[[ GIVEN DATA, beginning ]]
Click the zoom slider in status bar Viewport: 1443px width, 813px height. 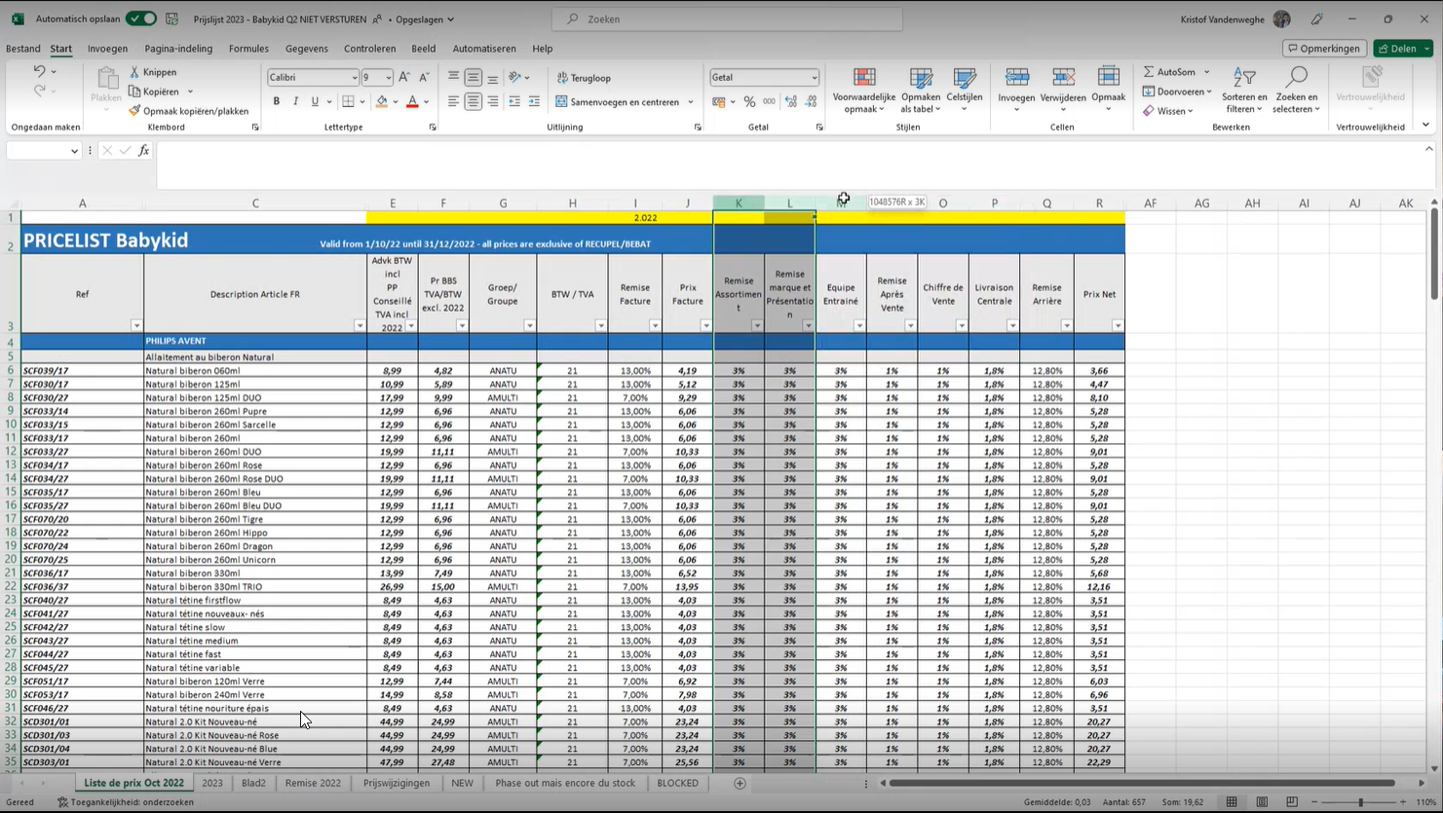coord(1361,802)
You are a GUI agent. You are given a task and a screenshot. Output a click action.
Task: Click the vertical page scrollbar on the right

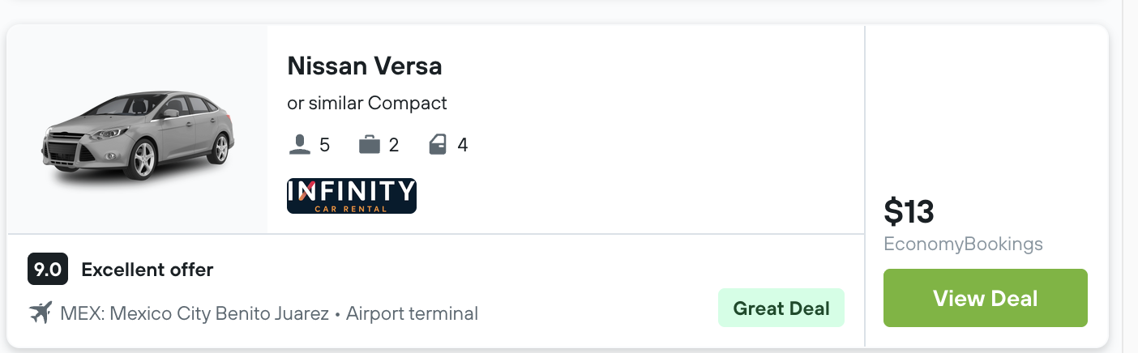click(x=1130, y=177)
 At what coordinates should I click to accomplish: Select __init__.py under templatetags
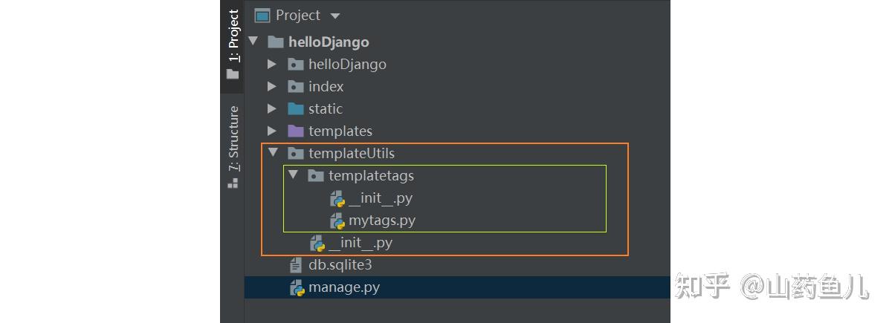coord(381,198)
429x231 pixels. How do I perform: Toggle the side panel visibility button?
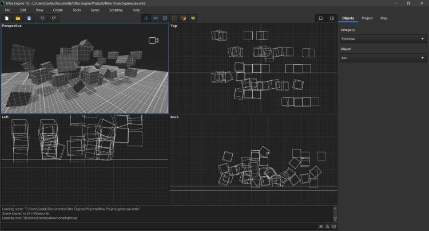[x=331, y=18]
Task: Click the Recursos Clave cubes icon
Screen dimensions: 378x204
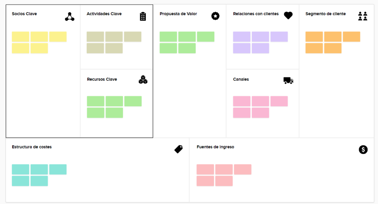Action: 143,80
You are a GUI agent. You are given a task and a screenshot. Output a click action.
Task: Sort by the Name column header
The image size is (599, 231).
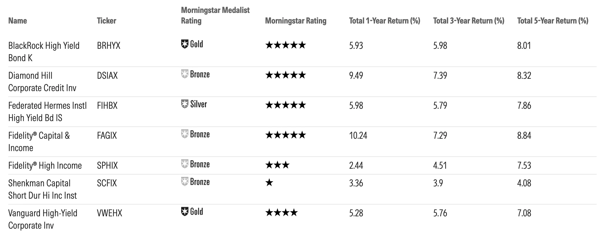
[[ GIVEN DATA, end ]]
→ WHAT IS REQUIRED: Only the lines from the one containing "429x231 pixels. How" through the last line of the data above, both included, belong in the reply, each restated exactly and without pictures.

→ SOLUTION:
429x231 pixels. How do I perform: Toggle the side panel visibility button?
[x=331, y=18]
Task: Click the Recursos Clave cubes icon
Screen dimensions: 378x204
Action: 143,80
You are a GUI agent. You are given a task and a screenshot. Output a click action.
Task: Sort by the Name column header
The image size is (599, 231).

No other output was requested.